Addressing Problems in Filtration Processes

By Jose M. Sentmanat, Liquid Filtration Specialist |

Careful attention to even the smallest details will help to prevent operational problems in filtration processes

Filtration operations are widely used to achieve effective solid-liquid separations in the chemical process industries (CPI). Industrial filtration installations can involve a variety of components, including paper sheets, wire mesh, filter cloth and so on. If not properly specified and installed, even the smallest elements within a filtration system can lead to serious operational problems. This article outlines some of the typical problems encountered in industrial filtration processes, and how they can be rectified.


Filter paper problems

In filtration applications, loss of clarity in product streams occurs when the solids in the feed liquor bypass filter media and end up in the filtrate, contaminating the clean filtered liquor. The contamination resulting from the bypassed solids will cause problems, and if not corrected by a trap filter or recycling, it will allow unwanted solids into downstream equipment. To handle such contamination, the liquor must be filtered again either through a recycling step or by a second filter that ends up acting as the trap filter. This not only causes delays in the process, but also added expense if a trap filter must be installed. Often, loss of clarity occurs when the solids bypass filter-paper media through gaps resulting from improper placement of the filter paper. Filter paper sheets should be correctly placed on the filter plates to ensure that the filter paper is providing an effective seal in between the filter plates. Figure 1 illustrates the placement of the filter paper on the filter plate, and also some problematic situations that should be avoided.

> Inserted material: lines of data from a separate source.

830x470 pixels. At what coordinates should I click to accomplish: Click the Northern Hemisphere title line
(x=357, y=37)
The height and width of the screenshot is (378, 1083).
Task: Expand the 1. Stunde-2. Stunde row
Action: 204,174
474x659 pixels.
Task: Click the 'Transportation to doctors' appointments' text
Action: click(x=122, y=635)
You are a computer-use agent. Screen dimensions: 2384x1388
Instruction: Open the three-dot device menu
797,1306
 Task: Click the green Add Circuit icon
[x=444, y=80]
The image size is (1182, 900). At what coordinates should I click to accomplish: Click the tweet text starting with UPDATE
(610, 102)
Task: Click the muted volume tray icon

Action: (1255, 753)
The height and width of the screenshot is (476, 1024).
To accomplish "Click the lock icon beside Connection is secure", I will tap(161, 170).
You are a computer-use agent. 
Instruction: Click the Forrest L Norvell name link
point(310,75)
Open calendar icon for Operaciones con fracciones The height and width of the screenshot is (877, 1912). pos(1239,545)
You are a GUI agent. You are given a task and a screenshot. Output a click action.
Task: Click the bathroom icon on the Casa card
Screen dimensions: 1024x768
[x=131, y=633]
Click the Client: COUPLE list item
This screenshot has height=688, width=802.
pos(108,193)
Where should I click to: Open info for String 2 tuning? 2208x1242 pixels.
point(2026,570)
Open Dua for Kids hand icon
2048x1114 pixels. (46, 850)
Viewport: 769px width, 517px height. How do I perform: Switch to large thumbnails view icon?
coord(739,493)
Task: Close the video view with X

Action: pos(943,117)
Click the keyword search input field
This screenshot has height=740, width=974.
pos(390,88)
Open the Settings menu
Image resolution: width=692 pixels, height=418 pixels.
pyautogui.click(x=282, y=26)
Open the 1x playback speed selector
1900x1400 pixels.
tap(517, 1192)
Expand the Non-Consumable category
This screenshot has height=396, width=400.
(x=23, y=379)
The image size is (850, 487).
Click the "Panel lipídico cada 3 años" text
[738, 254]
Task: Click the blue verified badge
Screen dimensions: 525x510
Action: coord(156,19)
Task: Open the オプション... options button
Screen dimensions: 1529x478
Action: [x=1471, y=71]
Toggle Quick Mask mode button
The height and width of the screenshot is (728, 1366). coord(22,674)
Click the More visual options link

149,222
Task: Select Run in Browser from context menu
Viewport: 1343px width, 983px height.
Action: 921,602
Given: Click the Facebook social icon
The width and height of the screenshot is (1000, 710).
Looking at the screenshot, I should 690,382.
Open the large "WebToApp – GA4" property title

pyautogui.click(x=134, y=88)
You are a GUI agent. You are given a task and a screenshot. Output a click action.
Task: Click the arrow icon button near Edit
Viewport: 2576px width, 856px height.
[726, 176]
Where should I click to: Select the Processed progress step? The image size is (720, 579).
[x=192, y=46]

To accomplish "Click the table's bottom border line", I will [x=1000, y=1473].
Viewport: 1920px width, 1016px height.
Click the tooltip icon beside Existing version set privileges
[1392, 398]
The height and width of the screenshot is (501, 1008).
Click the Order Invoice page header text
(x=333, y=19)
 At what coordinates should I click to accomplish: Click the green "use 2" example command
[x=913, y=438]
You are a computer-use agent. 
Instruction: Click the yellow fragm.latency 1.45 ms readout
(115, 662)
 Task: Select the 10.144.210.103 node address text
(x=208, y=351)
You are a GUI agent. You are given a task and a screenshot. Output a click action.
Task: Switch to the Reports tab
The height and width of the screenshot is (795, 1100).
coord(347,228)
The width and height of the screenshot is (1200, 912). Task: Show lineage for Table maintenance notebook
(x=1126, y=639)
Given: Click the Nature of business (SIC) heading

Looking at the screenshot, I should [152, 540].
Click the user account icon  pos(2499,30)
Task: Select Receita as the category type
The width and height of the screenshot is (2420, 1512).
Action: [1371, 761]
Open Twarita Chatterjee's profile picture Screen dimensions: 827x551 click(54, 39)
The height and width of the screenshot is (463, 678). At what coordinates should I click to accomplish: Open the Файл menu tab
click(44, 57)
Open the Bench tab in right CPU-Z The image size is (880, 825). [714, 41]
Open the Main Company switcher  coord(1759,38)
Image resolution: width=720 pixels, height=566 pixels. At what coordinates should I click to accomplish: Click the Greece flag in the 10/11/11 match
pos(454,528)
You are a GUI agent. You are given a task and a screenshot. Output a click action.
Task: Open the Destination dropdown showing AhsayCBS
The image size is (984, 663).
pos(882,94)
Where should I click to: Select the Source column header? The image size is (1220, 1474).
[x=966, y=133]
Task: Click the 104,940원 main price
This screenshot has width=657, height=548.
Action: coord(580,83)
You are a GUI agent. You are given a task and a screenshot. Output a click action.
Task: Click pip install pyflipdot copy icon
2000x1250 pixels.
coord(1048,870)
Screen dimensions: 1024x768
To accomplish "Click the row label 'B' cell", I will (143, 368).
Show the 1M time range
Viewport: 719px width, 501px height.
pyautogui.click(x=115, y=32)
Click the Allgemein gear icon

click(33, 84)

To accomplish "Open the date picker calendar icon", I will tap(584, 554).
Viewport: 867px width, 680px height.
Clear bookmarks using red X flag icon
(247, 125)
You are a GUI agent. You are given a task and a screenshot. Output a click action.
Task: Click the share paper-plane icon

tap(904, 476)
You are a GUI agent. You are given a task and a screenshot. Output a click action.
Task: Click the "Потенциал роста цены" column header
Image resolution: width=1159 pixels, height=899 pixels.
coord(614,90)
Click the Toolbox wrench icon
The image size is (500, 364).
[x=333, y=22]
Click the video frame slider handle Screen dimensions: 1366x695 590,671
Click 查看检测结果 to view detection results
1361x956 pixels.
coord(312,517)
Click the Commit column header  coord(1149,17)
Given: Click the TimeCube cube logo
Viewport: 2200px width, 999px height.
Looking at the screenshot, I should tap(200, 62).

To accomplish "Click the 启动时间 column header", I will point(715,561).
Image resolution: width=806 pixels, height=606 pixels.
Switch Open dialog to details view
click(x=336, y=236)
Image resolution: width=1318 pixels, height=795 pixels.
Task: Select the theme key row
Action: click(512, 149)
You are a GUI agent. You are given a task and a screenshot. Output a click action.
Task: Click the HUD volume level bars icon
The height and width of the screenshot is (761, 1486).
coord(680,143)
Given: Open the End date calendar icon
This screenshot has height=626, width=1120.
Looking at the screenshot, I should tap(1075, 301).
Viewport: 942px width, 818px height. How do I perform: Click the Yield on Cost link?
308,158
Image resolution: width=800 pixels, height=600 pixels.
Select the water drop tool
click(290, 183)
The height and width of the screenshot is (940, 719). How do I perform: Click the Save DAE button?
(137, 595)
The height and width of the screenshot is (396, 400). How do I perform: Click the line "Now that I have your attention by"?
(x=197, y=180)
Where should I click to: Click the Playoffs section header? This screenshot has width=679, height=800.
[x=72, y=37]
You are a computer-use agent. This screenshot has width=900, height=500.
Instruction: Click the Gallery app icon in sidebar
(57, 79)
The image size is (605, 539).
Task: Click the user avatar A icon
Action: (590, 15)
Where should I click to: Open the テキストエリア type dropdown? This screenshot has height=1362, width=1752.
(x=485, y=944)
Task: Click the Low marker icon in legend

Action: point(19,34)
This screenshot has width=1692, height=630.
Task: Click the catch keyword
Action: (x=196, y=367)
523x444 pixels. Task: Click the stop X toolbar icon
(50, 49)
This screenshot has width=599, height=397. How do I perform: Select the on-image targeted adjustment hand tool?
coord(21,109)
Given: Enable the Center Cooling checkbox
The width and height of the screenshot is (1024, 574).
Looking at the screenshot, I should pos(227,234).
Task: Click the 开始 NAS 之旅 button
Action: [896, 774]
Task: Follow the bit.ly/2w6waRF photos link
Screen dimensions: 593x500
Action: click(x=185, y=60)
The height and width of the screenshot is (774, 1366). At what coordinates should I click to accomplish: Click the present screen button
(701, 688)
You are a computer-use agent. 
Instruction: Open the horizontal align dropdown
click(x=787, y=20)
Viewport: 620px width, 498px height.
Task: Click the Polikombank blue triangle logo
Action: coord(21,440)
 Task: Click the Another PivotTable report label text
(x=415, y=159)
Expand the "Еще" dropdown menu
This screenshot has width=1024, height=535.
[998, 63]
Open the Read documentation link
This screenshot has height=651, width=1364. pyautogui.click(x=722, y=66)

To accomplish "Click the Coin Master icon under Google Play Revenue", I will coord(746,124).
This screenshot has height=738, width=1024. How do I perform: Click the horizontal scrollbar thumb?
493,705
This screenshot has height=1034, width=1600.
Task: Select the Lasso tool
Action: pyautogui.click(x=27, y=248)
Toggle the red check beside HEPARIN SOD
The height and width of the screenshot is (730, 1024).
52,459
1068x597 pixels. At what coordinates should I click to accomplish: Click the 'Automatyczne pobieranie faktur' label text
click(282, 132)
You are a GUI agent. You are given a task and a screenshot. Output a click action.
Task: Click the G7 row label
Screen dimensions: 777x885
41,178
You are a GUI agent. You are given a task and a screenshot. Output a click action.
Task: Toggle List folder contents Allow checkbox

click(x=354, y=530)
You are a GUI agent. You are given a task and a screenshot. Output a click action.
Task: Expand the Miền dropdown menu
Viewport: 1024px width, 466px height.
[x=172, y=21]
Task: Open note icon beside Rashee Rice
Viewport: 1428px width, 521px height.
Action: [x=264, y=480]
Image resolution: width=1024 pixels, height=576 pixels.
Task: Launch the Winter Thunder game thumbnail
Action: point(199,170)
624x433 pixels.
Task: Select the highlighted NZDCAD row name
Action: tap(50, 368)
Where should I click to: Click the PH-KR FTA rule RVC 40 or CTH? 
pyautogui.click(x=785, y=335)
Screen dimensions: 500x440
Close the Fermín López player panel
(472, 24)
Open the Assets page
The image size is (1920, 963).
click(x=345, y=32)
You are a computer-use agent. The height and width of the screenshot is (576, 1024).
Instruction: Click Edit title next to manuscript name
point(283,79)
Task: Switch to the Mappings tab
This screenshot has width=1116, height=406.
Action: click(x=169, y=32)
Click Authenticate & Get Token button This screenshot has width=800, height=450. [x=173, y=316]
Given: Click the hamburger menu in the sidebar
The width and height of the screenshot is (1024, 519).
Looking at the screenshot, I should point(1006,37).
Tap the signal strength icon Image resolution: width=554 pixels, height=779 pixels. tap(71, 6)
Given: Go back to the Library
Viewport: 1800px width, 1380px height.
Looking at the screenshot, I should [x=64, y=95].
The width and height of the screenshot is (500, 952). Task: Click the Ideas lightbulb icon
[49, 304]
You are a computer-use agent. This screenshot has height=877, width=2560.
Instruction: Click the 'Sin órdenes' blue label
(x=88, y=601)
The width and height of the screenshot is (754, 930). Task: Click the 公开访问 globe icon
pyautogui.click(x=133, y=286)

FIGURE 1. Filter paper must be properly placed on the filter plate to ensure trouble-free operation. Improper placement can lead to loss of clarity and other problems

Additional problems can arise when the filter paper becomes folded. Operators should pay close attention to ensure that the paper is placed flat on the filter plate. Furthermore, operational problems occur when the filter paper is crumpled, also causing contaminant bypass and loss of clarity.

To avoid issues, operators should also be aware that filter paper may swell up when the paper becomes wet with the liquid to be filtered. As it swells, the filter paper, if already compressed by the filter-plate compression rings, may start forming wrinkles. Once the filter cake starts forming within the filter paper’s wrinkles, it will cause cracks in the filter cake and loss of clarity. This problem may be avoided by prewetting the filter paper as it is placed on the filter plate, thus allowing the filter paper to swell up before it is compressed in place by the filter-plate compression rings. The prewetting of the filter paper may be done with either the liquid to be filtered or a compatible liquid, such as water.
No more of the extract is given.